DIRECTIONS>
Rewrite the listing lines as a Markdown table with the columns Row and Listing line, starting at the line that contains "You are a GUI" and ending at the line that contains "This screenshot has width=750, height=750.", both included. Omit any blank lines.

MATERIAL SHOWN>
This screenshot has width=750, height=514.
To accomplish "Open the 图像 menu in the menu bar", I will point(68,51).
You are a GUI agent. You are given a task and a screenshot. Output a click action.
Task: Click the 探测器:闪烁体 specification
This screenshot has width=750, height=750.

==

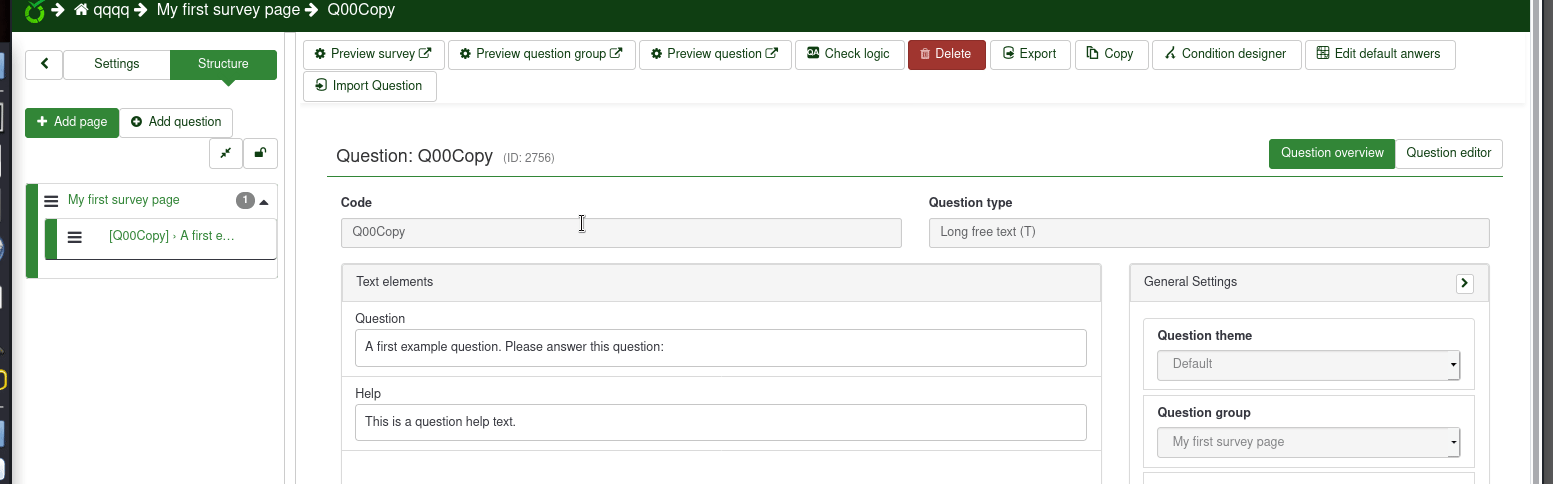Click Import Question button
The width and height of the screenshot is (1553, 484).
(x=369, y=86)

RESPONSE FOR THIS EXERCISE>
| Row | Listing line |
|---|---|
| 1 | You are a GUI agent. You are given a task and a screenshot. Output a click action. |
| 2 | Task: Click the 探测器:闪烁体 specification |
| 3 | This screenshot has width=750, height=750. |